7.3.1 Equation of a Line in Vector Form

Equation of a Line in Vector Form

You need to know:
- The position vector of one point on the line
- A direction vector of the line (or the position vector of another point)

There are two formulas for getting a vector equation of a line:
- r = a + t (b - a)
  - use this formula when you know the position vectors a and b of two points on the line
- r = a + t d
  - use this formula when you know the position vector a of a point on the line and a direction vector d
- Both forms could be compared to the Cartesian equation of a 2D line
  - $y = m x + c$
  - The point on the line a is similar to the “+c” part
  - The direction vector d or b – a is similar to the “m” part
The vector equation of a line shown above can be applied equally well to vectors in 2 dimensions and to vectors in 3 dimensions
Recall that vectors may be written using $i, j, k$ reference unit vectors or as column vectors
It follows that in a vector equation of a line either form can be employed – for example,

$r = 3 i + j - 7 k + t (i - 2 j)$ and $r = (\begin{matrix} 3 \\ 1 \\ - 7 \end{matrix}) + t (\begin{matrix} 1 \\ - 2 \\ 0 \end{matrix})$

show the same equation written using the two different forms

Each different point on the line corresponds to a different value of t
- For example: if an equation for a line is r = 3i + 2j - k + t (i + 2j)
  - the point with coordinates (2, 0, -1) is on the line and corresponds to t = -1
- However we know that the point with coordinates (-7, 5, 0) is not on this line
  - No value of t could make the k component 0

Why do we say a direction vector and not the direction vector? Because the magnitude of the vector doesn’t matter; only the direction is important
- we can multiply any direction vector by a (non-zero) constant and this wouldn’t change the direction
Therefore there are an infinite number of options for a (a point on the line) and an infinite number of options for the direction vector
For Cartesian equations – two equations will represent the same line only if they are multiples of each other
- $x - 2 y = 5$ and $3 x - 6 y = 15$
For vector equations this is not true – two equations might look different but still represent the same line:
- $r = (\begin{matrix} 5 \\ 0 \end{matrix}) + t (\begin{matrix} 2 \\ 1 \end{matrix})$ and $r = (\begin{matrix} 1 \\ - 2 \end{matrix}) + t (\begin{matrix} - 2 \\ - 1 \end{matrix})$

7-3-1-equation-of-a-line-in-vector-form-we-solution-part-1

7-3-1-equation-of-a-line-in-vector-form-we-solution-part-2

Remember that the vector equation of a line can take many different forms.
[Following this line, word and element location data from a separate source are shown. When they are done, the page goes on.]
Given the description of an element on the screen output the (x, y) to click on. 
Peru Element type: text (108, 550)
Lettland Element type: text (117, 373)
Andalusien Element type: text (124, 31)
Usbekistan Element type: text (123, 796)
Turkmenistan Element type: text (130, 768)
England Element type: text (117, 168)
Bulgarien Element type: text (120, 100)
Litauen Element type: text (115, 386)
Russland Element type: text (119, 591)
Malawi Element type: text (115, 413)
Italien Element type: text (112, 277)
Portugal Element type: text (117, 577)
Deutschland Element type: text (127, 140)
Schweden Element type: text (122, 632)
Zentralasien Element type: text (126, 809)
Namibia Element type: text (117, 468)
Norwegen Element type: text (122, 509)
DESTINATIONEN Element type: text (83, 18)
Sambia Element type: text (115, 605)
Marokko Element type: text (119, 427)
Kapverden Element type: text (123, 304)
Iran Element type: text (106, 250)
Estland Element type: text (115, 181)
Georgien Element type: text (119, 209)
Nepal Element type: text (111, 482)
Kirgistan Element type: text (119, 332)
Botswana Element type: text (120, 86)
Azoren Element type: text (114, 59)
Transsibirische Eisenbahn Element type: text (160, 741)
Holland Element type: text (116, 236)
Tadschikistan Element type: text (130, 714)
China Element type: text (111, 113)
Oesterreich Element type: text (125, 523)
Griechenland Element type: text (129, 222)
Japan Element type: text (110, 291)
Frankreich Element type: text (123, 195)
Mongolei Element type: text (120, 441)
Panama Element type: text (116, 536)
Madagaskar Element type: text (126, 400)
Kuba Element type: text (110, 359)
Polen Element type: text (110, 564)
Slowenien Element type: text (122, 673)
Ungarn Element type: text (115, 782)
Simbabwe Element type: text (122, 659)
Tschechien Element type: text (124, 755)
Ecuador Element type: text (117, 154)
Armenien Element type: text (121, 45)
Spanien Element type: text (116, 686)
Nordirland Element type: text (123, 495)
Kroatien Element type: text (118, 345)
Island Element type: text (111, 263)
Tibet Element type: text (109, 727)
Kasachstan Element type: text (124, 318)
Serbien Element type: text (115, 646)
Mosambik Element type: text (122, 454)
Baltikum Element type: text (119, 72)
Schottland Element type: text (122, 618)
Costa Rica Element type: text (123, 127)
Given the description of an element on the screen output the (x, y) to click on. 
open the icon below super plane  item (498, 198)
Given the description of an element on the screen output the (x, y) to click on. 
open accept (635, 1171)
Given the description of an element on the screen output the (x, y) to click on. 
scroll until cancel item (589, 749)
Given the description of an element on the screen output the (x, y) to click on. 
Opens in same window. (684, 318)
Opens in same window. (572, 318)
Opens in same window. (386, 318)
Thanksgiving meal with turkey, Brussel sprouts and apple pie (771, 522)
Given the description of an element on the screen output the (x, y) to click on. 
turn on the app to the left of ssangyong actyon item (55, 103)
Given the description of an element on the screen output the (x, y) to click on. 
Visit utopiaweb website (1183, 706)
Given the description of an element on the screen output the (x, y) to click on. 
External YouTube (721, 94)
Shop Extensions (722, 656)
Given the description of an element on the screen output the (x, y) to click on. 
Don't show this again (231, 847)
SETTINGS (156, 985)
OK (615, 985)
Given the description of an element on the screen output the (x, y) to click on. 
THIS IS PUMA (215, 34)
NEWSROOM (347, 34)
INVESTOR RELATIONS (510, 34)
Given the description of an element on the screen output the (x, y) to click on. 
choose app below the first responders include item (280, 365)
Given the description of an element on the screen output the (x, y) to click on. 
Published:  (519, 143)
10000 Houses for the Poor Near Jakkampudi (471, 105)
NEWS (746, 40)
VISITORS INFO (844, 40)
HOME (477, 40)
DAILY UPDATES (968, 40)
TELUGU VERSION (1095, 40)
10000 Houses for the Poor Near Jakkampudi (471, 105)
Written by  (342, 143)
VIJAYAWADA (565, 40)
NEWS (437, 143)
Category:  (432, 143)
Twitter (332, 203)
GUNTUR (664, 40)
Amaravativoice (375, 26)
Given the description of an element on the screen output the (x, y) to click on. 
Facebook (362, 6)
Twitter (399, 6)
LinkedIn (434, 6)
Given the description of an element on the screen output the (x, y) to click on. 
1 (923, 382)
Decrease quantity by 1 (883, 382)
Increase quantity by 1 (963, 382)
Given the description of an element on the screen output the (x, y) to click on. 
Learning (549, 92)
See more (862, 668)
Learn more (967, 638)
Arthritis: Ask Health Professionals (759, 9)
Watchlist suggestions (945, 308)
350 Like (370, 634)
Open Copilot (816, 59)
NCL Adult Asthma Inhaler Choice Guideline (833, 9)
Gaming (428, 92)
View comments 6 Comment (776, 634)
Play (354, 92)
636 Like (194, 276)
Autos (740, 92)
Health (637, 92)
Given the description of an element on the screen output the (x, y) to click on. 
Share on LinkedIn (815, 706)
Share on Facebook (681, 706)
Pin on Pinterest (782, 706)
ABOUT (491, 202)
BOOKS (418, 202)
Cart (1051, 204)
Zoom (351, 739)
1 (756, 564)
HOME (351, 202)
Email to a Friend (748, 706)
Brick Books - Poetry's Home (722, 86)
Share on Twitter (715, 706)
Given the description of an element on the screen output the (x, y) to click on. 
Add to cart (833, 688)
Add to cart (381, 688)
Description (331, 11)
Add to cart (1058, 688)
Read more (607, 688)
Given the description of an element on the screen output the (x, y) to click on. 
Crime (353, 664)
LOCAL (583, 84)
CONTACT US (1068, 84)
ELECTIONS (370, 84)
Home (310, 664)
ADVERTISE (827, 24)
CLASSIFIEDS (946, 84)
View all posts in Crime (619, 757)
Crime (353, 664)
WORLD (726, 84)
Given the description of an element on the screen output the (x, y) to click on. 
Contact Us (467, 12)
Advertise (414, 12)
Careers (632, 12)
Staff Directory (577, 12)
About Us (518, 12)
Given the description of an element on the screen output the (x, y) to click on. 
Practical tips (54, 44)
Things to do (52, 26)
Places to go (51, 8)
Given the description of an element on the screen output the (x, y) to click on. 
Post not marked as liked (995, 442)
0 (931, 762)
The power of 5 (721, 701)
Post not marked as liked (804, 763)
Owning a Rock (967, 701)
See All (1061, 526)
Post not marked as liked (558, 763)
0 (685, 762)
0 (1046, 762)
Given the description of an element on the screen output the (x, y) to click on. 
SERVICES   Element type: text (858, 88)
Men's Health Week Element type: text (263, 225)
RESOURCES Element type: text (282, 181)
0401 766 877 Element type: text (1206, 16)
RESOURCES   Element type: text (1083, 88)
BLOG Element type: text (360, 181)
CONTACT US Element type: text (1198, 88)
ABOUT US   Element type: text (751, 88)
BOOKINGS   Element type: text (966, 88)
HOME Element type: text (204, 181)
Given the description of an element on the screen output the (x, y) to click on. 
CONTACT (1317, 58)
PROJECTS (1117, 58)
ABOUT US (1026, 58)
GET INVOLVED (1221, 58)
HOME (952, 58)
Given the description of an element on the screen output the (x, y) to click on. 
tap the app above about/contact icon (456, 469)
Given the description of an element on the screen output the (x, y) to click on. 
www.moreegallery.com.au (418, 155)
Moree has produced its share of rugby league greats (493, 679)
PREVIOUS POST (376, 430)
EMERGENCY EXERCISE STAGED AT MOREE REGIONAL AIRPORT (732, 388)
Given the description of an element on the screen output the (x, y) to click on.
This means that the answer you derive might look different from the answer in a mark scheme.
You can choose whether to write your vector equations of lines using reference unit vectors or as column vectors – use the form that you prefer!
If, for example, an exam question uses column vectors, then it is usual to leave the answer in column vectors, but it isn’t essential to do so - you’ll still get the marks!